*** Opening Text under study ***

Advertisement

NOTEBOOK

Then comes Monday.

The clock radio pops on. Still dark. Always an unpleasant hour. I dig my

head back into the pillow and stare at the ceiling and the feeling -- a

dark undertow of revulsion -- sweeps over me.

I swing my feet onto the floor and sit there for a moment, running

through the whole sickening affair one more time. It had happened just as

it had happened so many times before. The missed opportunities. The

mistakes. The pain.

My team had lost. Again.

The misery of being a Rams fan was always played out on Monday when, like

a bit of bad news that repositioned itself in the morning, I realized

that my team -- whether it was a missed field goal, a breakdown in

defense or a holding call on what should have been the winning touchdown

-- had stumbled again.

I’m not particularly proud of it, but I’ve been a Rams fan since I was a

kid. You’d think my parents would have tried intervention, something.

Taking up smoking probably would have been a healthier habit.

I listened to the Rams on the radio when they slogged it out in the mud

with the Minnesota Vikings. And it seemed to me they lost every year,

painfully, tragically, wrapped in the silence of defeat. The Vikings, the

Cowboys, the Steelers, the 49ers. So many teams. So many defeats.

I was there when Pat Haden took the field, the tiniest quarterback I’d

ever seen in my life, leaping and jumping to see over his linemen. I was

there when the Rams finally gave up on the Coliseum, a forlorn stadium

that -- to me, at least -- was a house of broken dreams.

I was there when the team moved to Anaheim, trotting out old and broken

quarterbacks like Joe Namath, Dan Pastorini, Bert Jones and Steve

Bartkowski. I was there when a guy named Dieter Brock, a thick, short

fellow who’d made a minor name for himself playing up in Canada, took

over the helm and took the team where it had gone so often -- nowhere.

I was there when Vince Ferragamo was the man, leading the team to its one

and only Super Bowl appearance. And I was there when the team, evidently

scared to embrace too much success, sent Ferragamo packing.

I was there when Eric Dickerson electrified fans with his running

ability, winning ballgames by himself. And again, I was there when the

team traded him away for a handful of draft picks, once again having

success in its headlights only to make an abrupt U-turn.

I was there when Jim Everett got his first start, startling fans who’d

gone years without seeing a quarterback strong enough to actually throw

the ball downfield. And I was there years later when he was booed to the

sidelines by those same fans.

*** Closing Text under study ***
*** Opening Data below ***

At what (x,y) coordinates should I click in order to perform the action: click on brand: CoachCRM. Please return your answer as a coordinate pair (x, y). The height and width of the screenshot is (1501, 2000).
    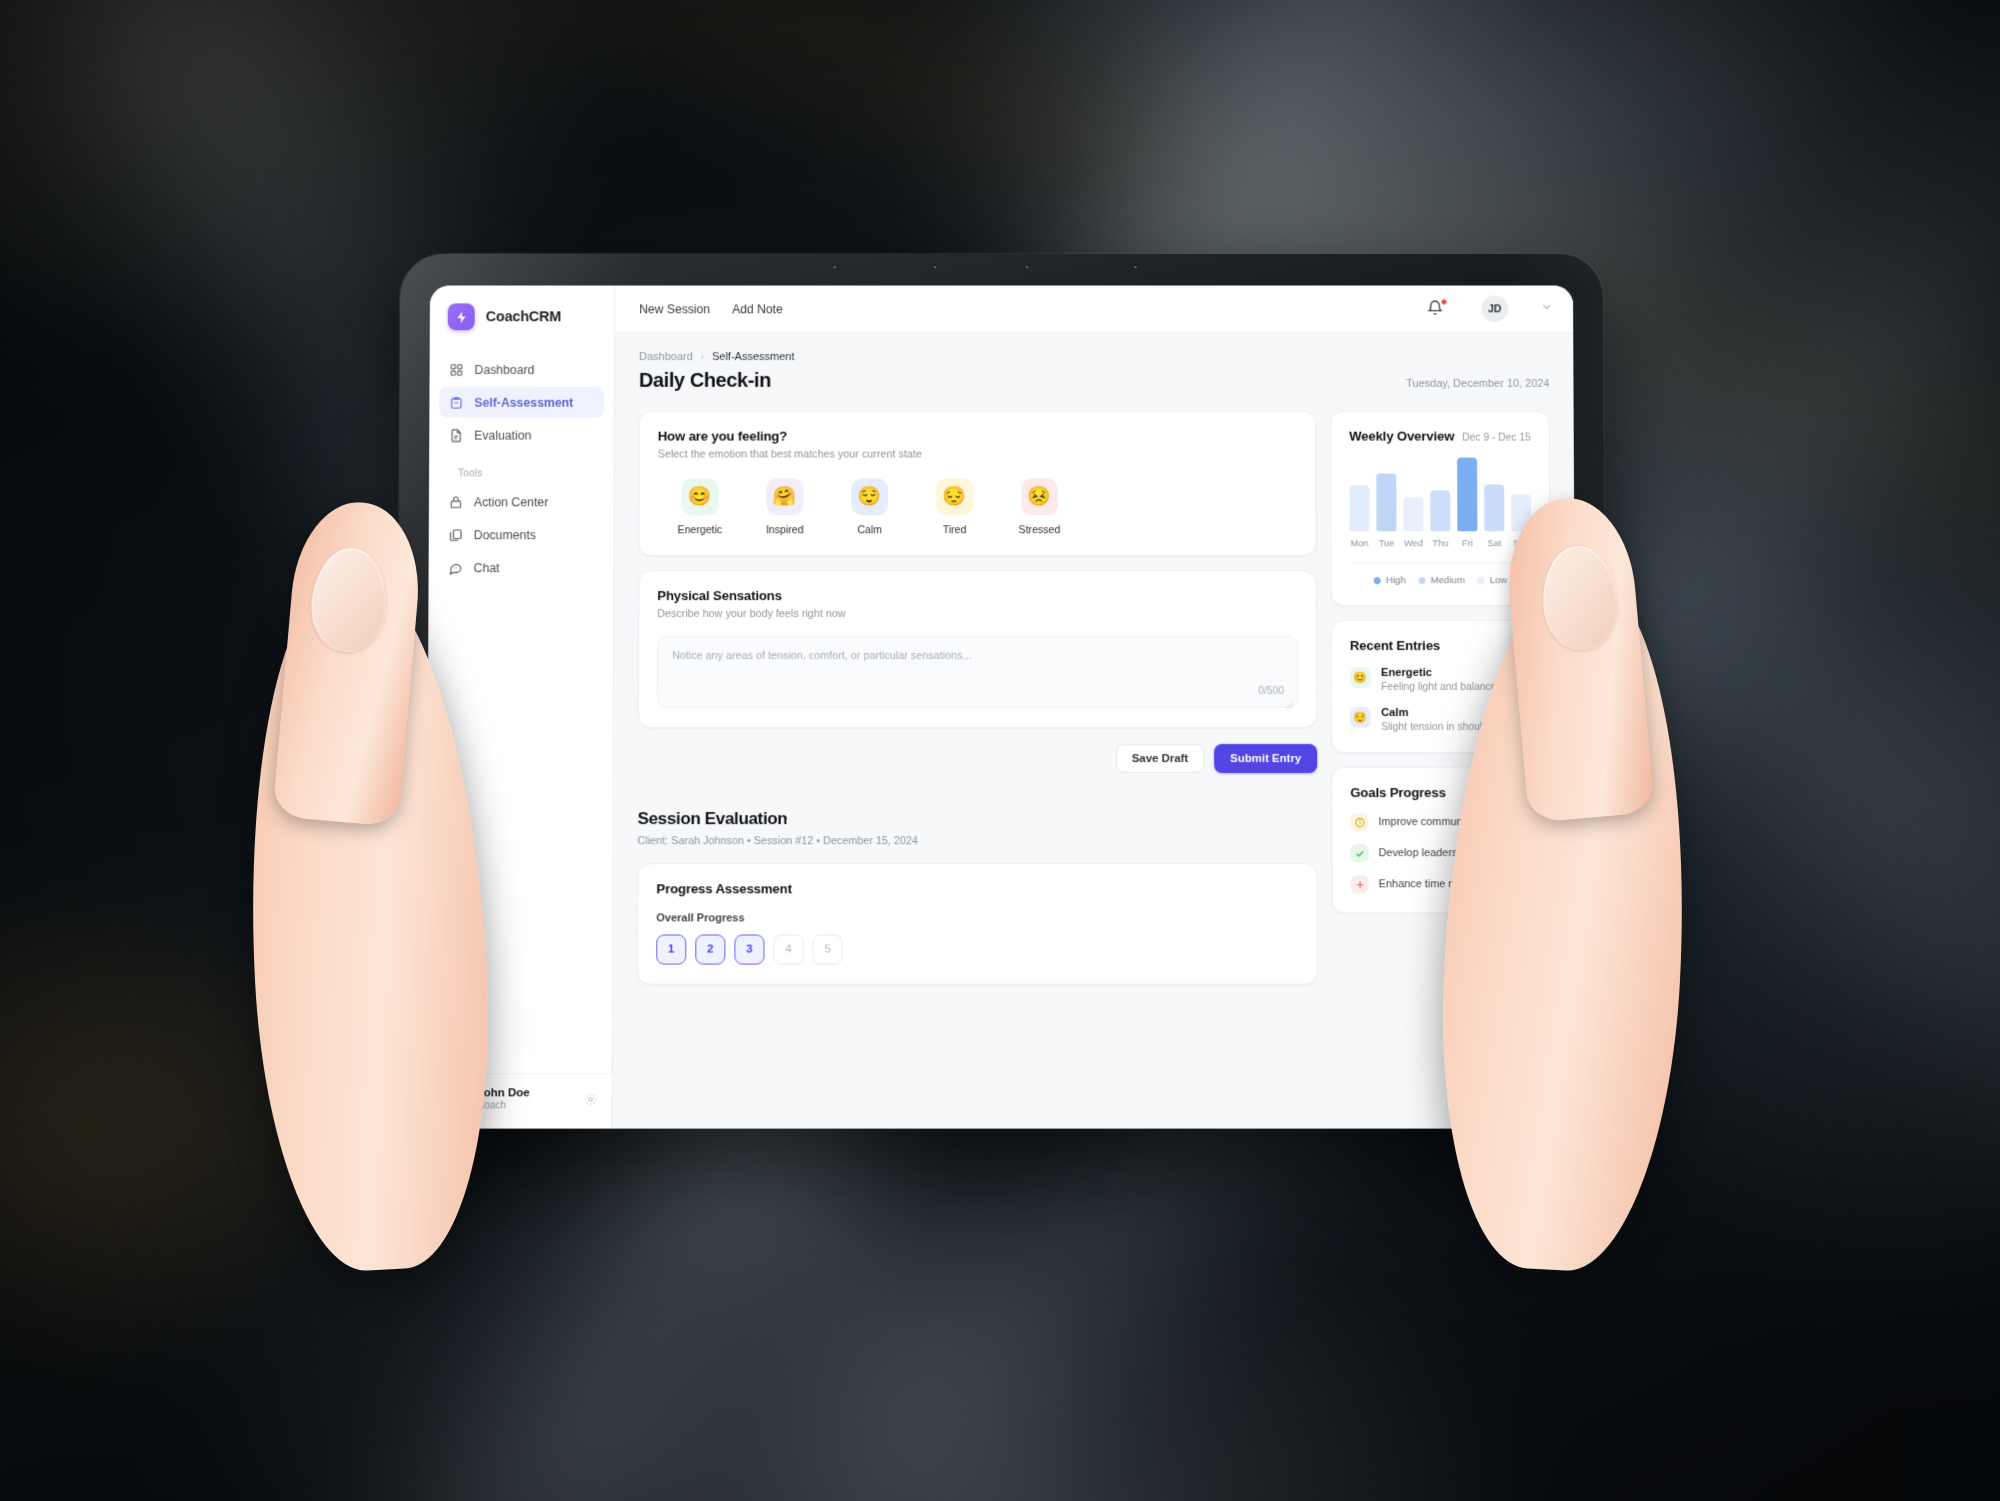
    Looking at the image, I should click on (522, 316).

*** Closing Data below ***

▶ _Task item 1_
Write out everything in the Rams fan column from "there when the Rams" down to "often -- nowhere.".
▶ _Task item 2_
In the Rams fan column, which quarterback led the team to its only Super Bowl appearance?
▶ _Task item 3_
Shorten the paragraph of the Rams fan column that begins "I was there when the team moved to Anaheim," keeping its main facts.
The data above comes from a separate source, not from the Rams fan column.

▶ _Task answer 1_
there when the Rams finally gave up on the Coliseum, a forlorn stadium

that -- to me, at least -- was a house of broken dreams.

I was there when the team moved to Anaheim, trotting out old and broken

quarterbacks like Joe Namath, Dan Pastorini, Bert Jones and Steve

Bartkowski. I was there when a guy named Dieter Brock, a thick, short

fellow who’d made a minor name for himself playing up in Canada, took

over the helm and took the team where it had gone so often -- nowhere.

▶ _Task answer 2_
Vince Ferragamo

▶ _Task answer 3_
After the move to Anaheim, the team relied on old, worn-out quarterbacks like Joe Namath, Dan Pastorini, Bert Jones and Steve Bartkowski. Then Dieter Brock, a short, thick player with a minor name from Canada, took charge and led the team nowhere.